*PROBLEM TO SOLVE:* For this exercise, reproduce the entries below exactly, but only from the line containing "Instruction: Mute the Ger track" through the line containing "Go to AIO Возможности section", both included.

*EXTRACTED RECORDS:*
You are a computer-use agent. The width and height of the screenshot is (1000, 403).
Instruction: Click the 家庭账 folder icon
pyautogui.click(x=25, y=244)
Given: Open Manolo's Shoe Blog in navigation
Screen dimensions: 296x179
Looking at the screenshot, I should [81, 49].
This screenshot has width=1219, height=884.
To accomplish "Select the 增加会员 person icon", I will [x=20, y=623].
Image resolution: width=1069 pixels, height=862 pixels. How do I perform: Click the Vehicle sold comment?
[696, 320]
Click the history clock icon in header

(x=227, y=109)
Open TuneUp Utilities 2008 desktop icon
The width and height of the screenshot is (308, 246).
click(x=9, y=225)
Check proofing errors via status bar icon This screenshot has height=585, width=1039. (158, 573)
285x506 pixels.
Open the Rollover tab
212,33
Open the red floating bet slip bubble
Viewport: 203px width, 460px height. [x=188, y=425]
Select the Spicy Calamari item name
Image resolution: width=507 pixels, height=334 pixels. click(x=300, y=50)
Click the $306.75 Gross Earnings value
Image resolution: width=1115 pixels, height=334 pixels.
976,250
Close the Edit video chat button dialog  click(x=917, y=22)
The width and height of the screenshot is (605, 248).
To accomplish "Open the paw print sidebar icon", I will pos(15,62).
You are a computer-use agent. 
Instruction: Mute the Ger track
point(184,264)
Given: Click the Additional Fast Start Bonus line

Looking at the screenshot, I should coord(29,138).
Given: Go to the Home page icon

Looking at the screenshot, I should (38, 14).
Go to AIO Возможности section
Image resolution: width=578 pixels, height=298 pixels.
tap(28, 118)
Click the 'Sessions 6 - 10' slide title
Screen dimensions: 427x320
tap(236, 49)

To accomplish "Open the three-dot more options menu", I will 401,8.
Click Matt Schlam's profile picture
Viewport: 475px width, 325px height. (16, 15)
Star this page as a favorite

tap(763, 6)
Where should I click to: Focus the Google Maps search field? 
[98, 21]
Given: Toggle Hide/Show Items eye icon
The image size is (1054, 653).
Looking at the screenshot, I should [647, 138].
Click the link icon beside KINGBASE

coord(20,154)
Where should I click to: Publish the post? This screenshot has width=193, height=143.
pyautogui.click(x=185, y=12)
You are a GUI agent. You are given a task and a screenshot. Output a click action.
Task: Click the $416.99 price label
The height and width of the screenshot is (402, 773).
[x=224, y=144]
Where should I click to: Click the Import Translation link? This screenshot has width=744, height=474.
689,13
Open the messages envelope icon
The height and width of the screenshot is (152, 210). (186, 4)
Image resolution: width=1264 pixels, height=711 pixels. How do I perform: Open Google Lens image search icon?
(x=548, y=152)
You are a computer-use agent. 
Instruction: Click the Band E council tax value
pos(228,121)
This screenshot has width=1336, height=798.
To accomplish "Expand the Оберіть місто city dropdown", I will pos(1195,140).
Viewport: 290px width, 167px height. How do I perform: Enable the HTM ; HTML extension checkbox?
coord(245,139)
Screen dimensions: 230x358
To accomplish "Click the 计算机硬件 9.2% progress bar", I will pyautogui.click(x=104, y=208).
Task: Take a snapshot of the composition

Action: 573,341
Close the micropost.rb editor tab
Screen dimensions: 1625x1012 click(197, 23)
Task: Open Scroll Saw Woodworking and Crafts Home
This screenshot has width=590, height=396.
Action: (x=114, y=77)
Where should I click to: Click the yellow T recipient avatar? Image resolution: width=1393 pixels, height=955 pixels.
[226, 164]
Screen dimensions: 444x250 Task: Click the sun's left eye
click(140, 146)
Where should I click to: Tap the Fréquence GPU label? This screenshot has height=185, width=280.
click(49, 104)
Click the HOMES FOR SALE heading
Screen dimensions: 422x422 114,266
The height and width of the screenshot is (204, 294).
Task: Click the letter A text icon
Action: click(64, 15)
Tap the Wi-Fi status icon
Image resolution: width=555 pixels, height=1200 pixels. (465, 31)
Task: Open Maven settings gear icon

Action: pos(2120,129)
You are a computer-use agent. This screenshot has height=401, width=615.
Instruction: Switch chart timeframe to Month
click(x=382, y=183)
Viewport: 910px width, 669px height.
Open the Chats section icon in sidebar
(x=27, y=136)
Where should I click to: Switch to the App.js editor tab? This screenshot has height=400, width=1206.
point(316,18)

*ANSWER FOR THE TASK:*
Instruction: Mute the Ger track
point(184,264)
Given: Click the Additional Fast Start Bonus line

Looking at the screenshot, I should coord(29,138).
Given: Go to the Home page icon

Looking at the screenshot, I should (38, 14).
Go to AIO Возможности section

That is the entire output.